Is this change to an older age structure permanent, or just a transitory effect of the ageing of the baby boom cohorts? Long-term trends in age structure are driven by long-term trends in fertility and mortality rates, so the permanency of the age structure depends on the permanence of low fertility and mortality rates. Rises in either cannot be ruled out, but most researchers argue that low fertility and mortality are an integral part of “modern” economic and social life.
Changes in the age structure lead to changes in the balance between dependants and working-age people. Figure 2 shows three indices that attempt to measure changes in the balance. The youth dependency ratio is the population aged 0-14 divided by the population aged 15-64, and the old-age dependency ratio is the equivalent measure for the population aged 65 and over. The total dependency ratio is the sum of the young and old-age dependency ratios.
Youth dependency has fallen sharply since 1881, except during the baby boom, and is expected to continue falling. Old-age dependency has risen, and is expected to continue rising. The declines in youth dependency have been offset by rises in old-age dependency. The net effect has been that total dependency has fluctuated rather than showing a consistent trend upward or downwards. The average level for the total dependency ratio over the whole period 1881-2051 is 0.61. The current level is 0.52; under the projection shown, the total dependency ratio will not return to its average level until the early 2020s.

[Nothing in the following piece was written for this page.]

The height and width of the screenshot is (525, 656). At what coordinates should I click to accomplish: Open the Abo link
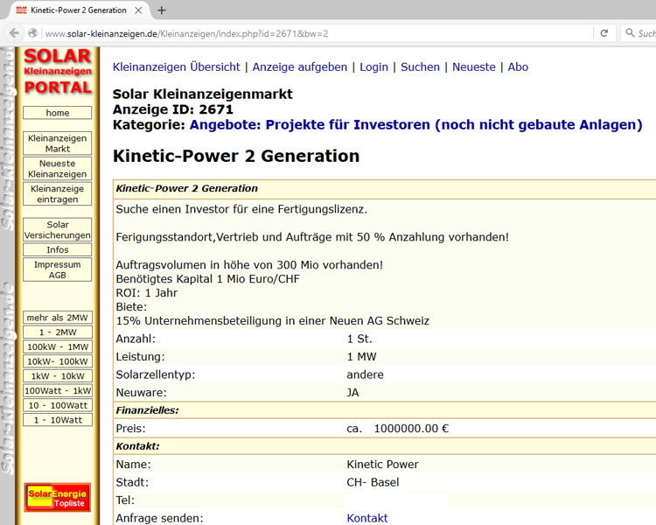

All three indices can be criticised. It can be argued, for instance, that a majority of people are now “dependent” until age 20, or even age 25, rather than age 15. There are also conceptual problems with simply adding together indices of youth dependency and old-age dependency, since the two types of dependency may have different economic and social implications. A response to these concerns is that all summary indices are necessarily imperfect and incomplete, but that some, including the three dependency ratios shown here, are nevertheless illuminating.
- Figure 2 – Historical and projected dependency ratios
- Source: Calculated from the following data: 1881-1976 Census data cited in Bloomfield (Bloomfield 1984: II.5, II.6, II.23; 1981-2051 Census data and Series 4 projections accessed from Statistics New Zealand website www.stats.govt.nz on 8 July 2003.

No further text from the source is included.